» **TASK REQUIREMENTS**
Transcribe only part of the material below: the lines from the one containing "You are a computer-use agent. The" through the one containing "Instruction: Open the Comments tab", inclusive, exactly as written.

» **ENTRIES SHOWN**
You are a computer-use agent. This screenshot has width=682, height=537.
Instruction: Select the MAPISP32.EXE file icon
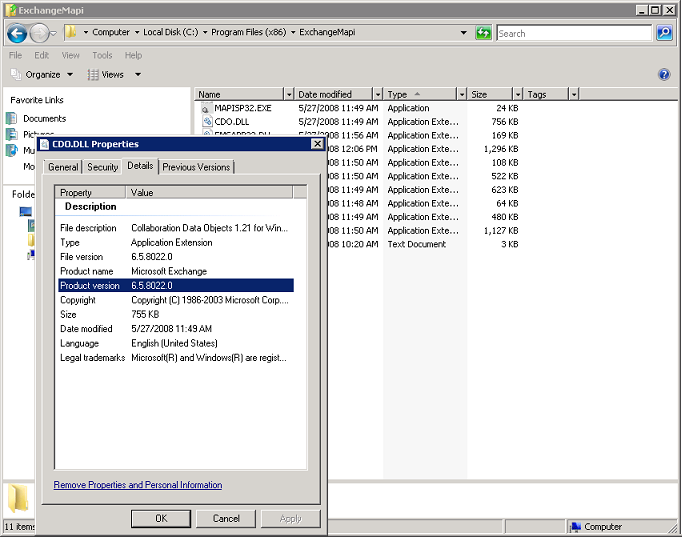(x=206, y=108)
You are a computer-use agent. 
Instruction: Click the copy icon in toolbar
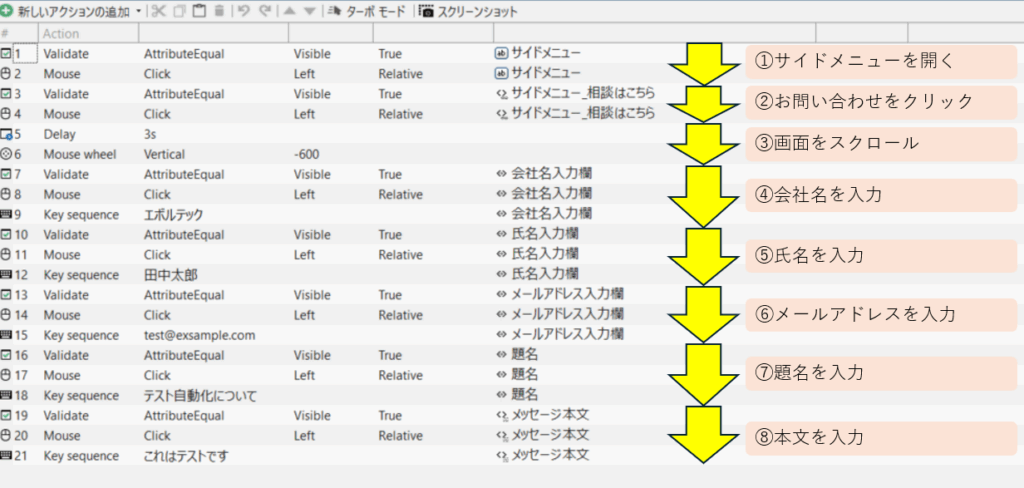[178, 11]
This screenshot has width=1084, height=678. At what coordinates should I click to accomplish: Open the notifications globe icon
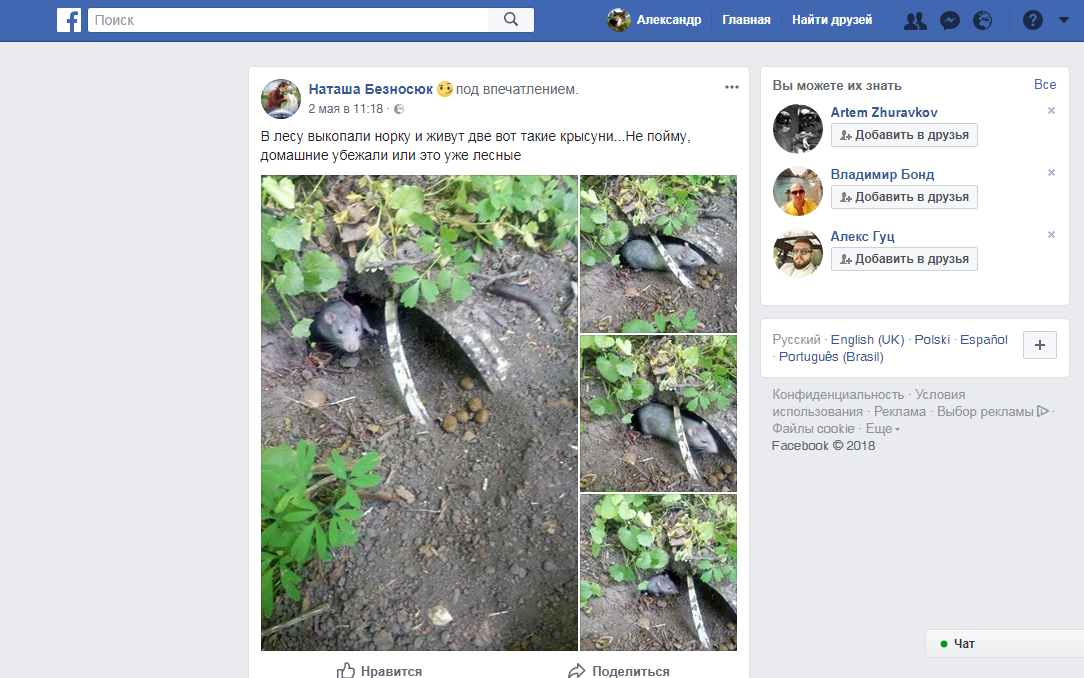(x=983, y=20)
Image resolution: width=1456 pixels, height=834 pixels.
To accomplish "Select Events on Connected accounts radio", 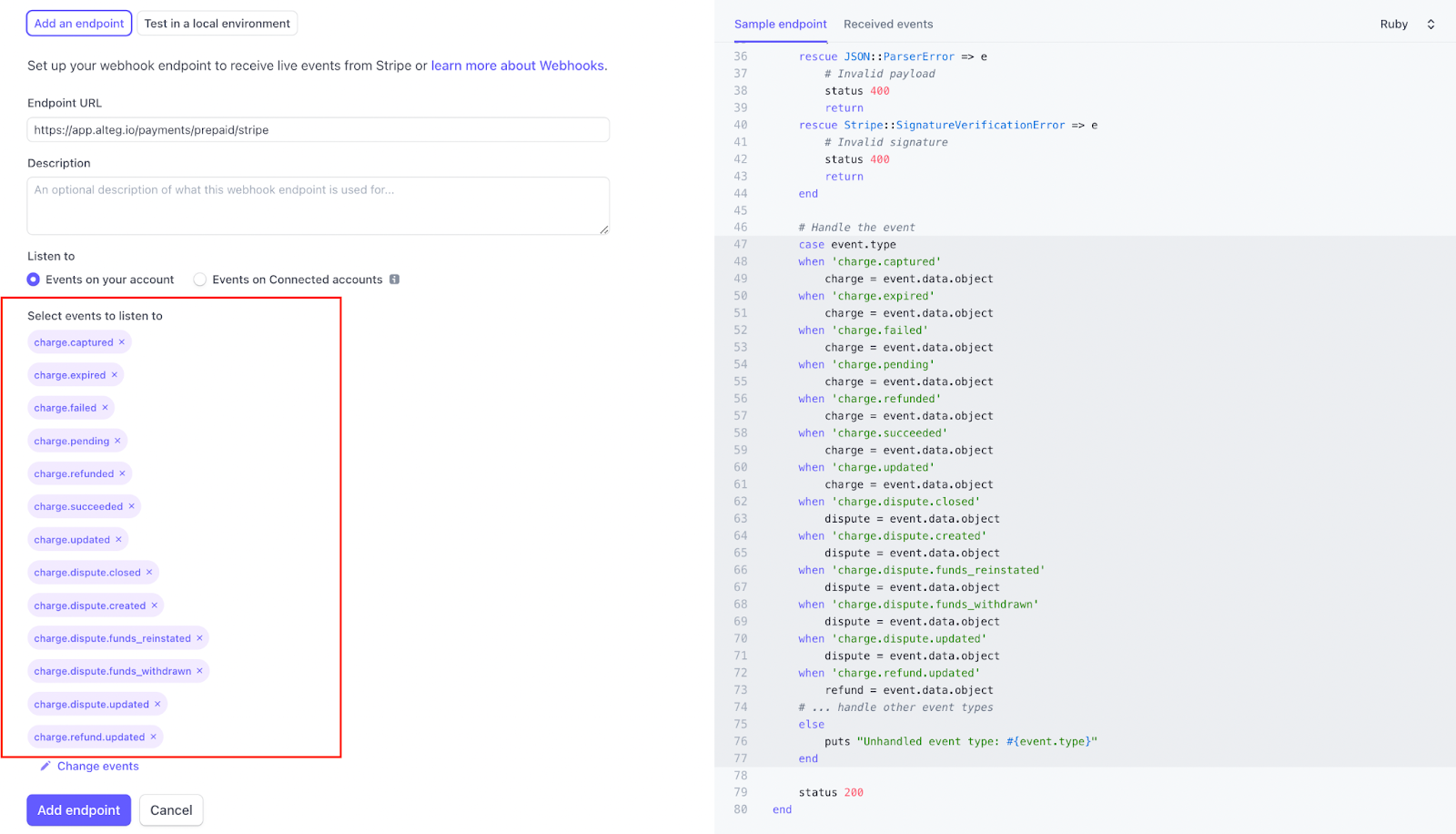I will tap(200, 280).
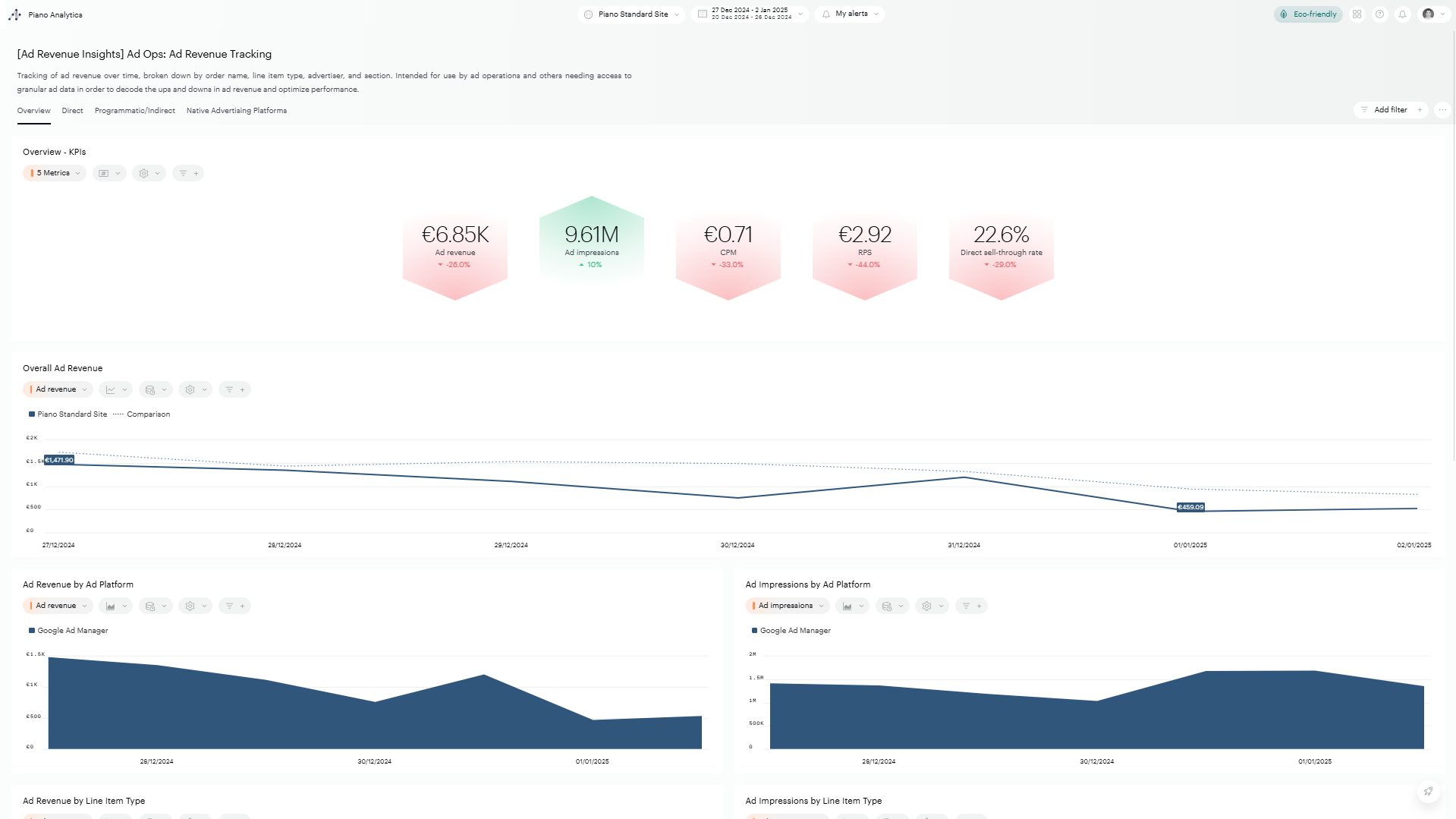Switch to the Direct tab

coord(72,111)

--

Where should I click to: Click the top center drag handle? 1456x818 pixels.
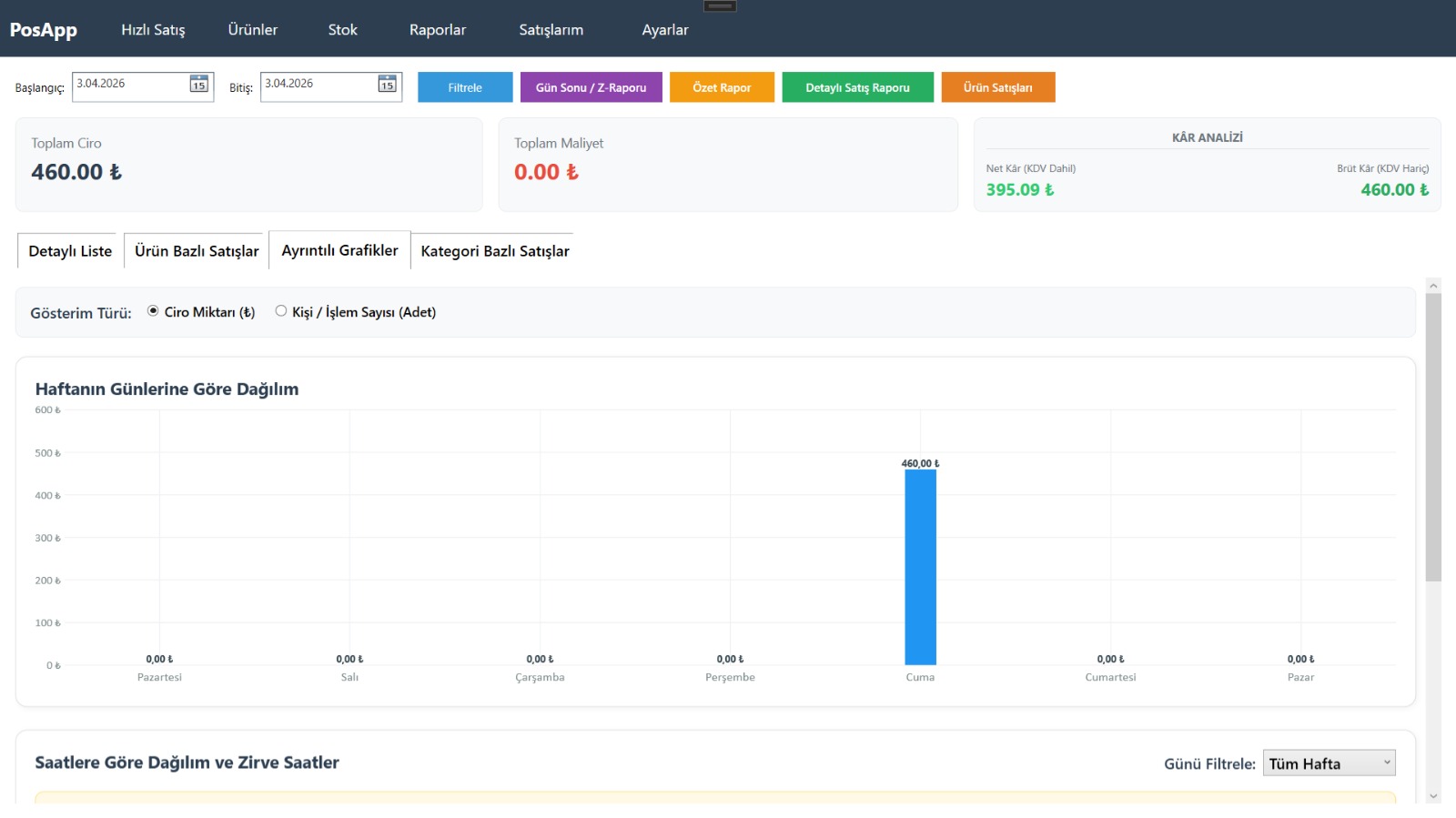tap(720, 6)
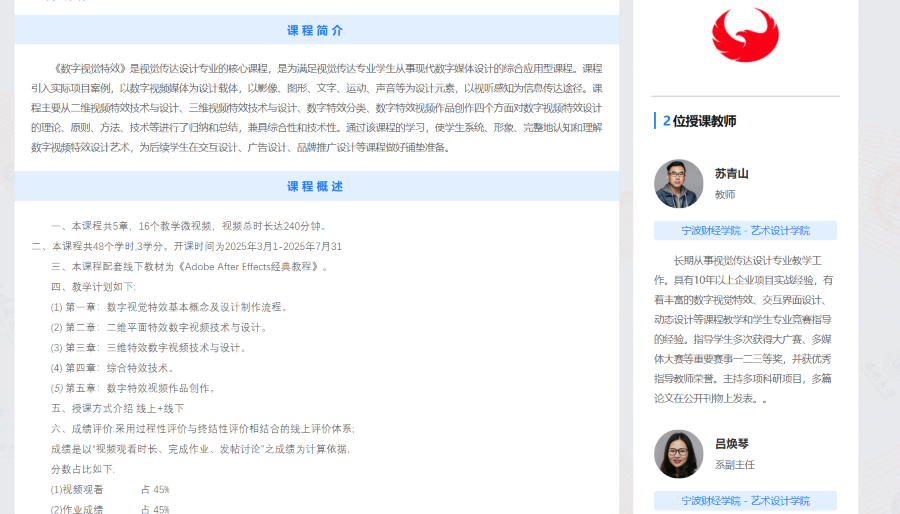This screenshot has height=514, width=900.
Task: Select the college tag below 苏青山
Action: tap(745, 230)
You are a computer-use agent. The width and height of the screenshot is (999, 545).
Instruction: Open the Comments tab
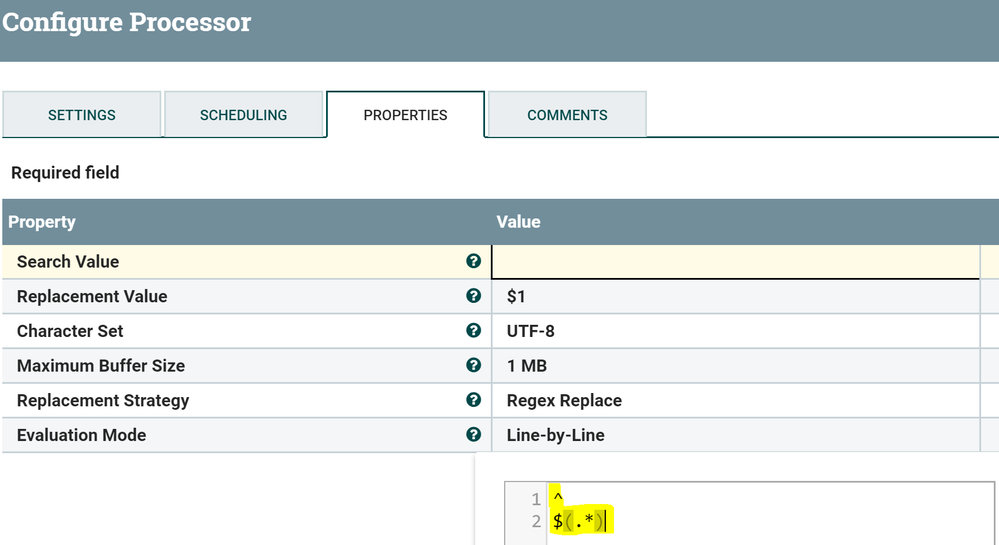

» **FINISHED EXERCISE**
You are a computer-use agent. The width and height of the screenshot is (999, 545).
Instruction: Open the Comments tab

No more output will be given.